WRITTEN TASKS:
[a] Answer these from the comment thread on copyright notices and CDs:
(i) Which section of law do courts interpret this way, according to the thread?
(ii) Who is making these arguments in an amicus brief to the Supreme Court?
(iii) Which body does average_joe think will bring any change, if change comes?
[b] Write the next part of the comment thread on copyright notices and CDs, starting after its final sentence.

It doesn’t matter if Harper saw the CD, it only matters that she could have seen the CD, i.e., she had access. That’s how courts interpret § 402(d).

Hulser (profile) says:

Re: Re: Re: Re:

It doesn’t matter if Harper saw the CD, it only matters that she could have seen the CD, i.e., she had access. That’s how courts interpret § 402(d).

Really? Don’t lawyers usually use some fancy latin term to distinguish a fine legal point from normal language i.e. “access”? Because, to me, “access” means that it’s in my possession or very easilly could be. Not that I could drive to one of the few malls that still have a store that sells CDs, find the exact CD that I’m going to download when I get home, and read its copyright notice. This definition is so broad as to render the clause meaningless.

average_joe says:

Re: Re: Re:2 Re:

You could certainly make those arguments. Prof. Nesson is doing just that in his amicus brief to the Supreme Court. (I don’t think the Court will take the case though.) The little case law I’ve looked at interprets it to mean that as long as the CD has the notice, the infringer is imputed with the knowledge that the work is copyrighted. There’s good arguments on both sides of the debate, and this topic is on my short list of things I’m looking at for a paper topic for school. I do think that if things are going to change here, it’s going to be the legislature that changes it, not the courts.

Anonymous Coward says:

Re: Re: Re:3 Re:

And as it was pointed out to you.

The CD argument is good but has its flaws too.

Why it is that a different media license is being used to judge anything?

CD licenses are equal to radio licenses? or to internet radio licenses or to licenses on itunes?

At the time there was no licenses on the internet, there were no stores on the internet selling music so there was no published warnings for the media in question was there?

SOURCE MATERIAL:

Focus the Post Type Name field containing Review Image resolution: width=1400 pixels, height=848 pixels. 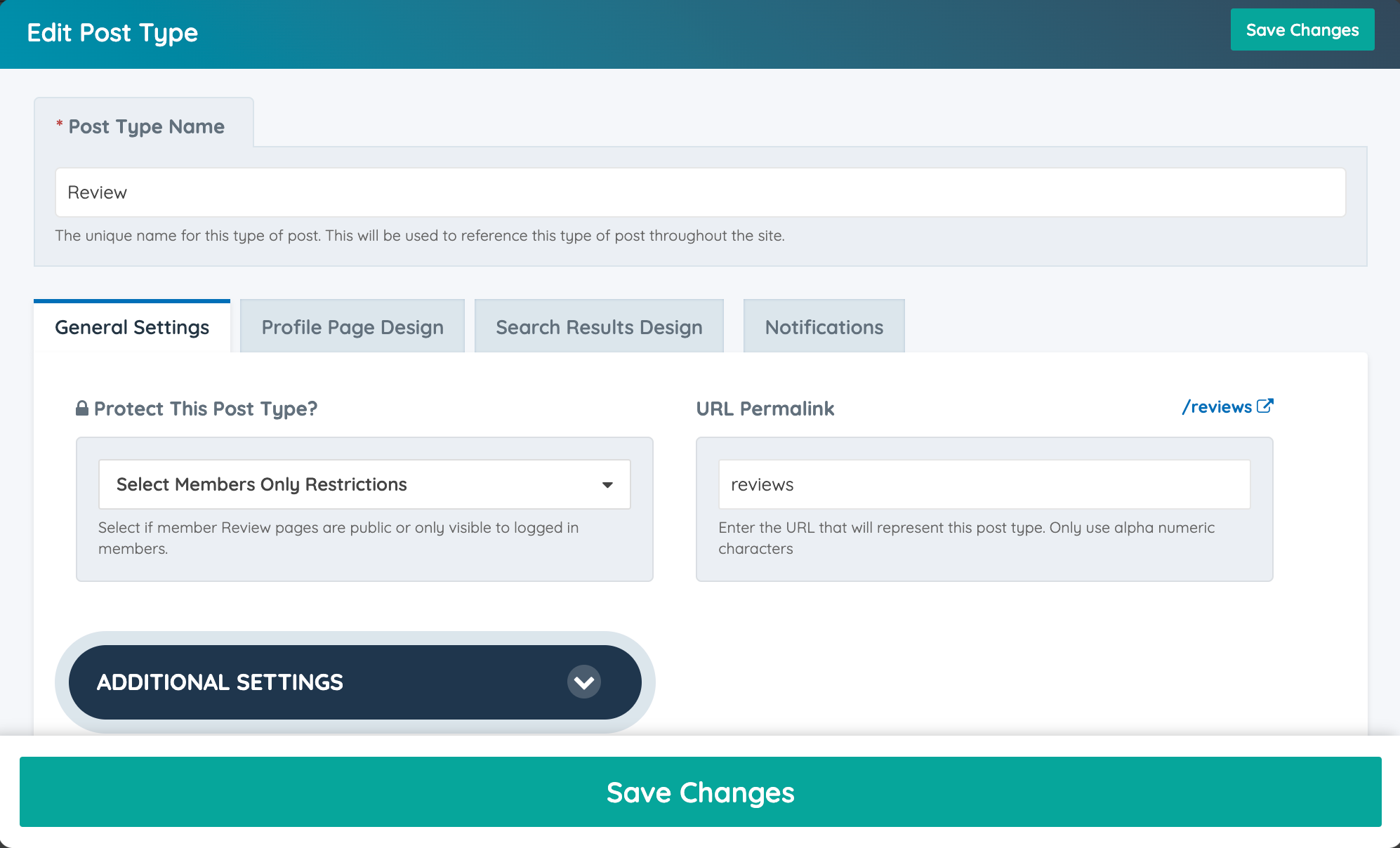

OUTPUTS IN ORDER:
[a]
(i) § 402(d)
(ii) Prof. Nesson
(iii) The legislature, not the courts

[b]
Niall (profile) says:

Re: Re: Re:4 Re:

“Also, Your Honour, the fact that it was written in Ancient Sumerian should in no way detract from the plaintiff’s responsibility to find a company-authorised translator and have the EULA translated at their own expense. The fact that they didn’t can in no way contribute to a supposed defence of ‘innocent infringement’.”

Anonymous Coward says:

Re: Re: Re: Re:

It doesn’t matter if she saw a CD or owned a CD, the question is this one. Since it is a different media, it most probably had different rules just like the itunes or radio, did she ever used a service that had a notice on it? did ever radio stations notify people that it is illegal to record them? do the services she used had a notice that she could see?

Probably not and that is all the defense she needs to reduce the damages, coupled with the statement from the RIAA president saying people really didn’t know about it and they confirmed that with research it does seems not only possible that she didn’t know about but never ever saw a notice about those things in the services she used.

Anonymous Coward says:

That guy is funny:

“There were cyber-attacks and so on, but the truth is all of that is in the distant past. Now the internet has become a little more civilized.”
Cary Sherman president of the RIAA’s board of directors (2010)

“How does the RIAA calculate potential profit loss from illegal downloads?
We don’t.

Cary Sherman president of the RIAA’s board of directors (2010)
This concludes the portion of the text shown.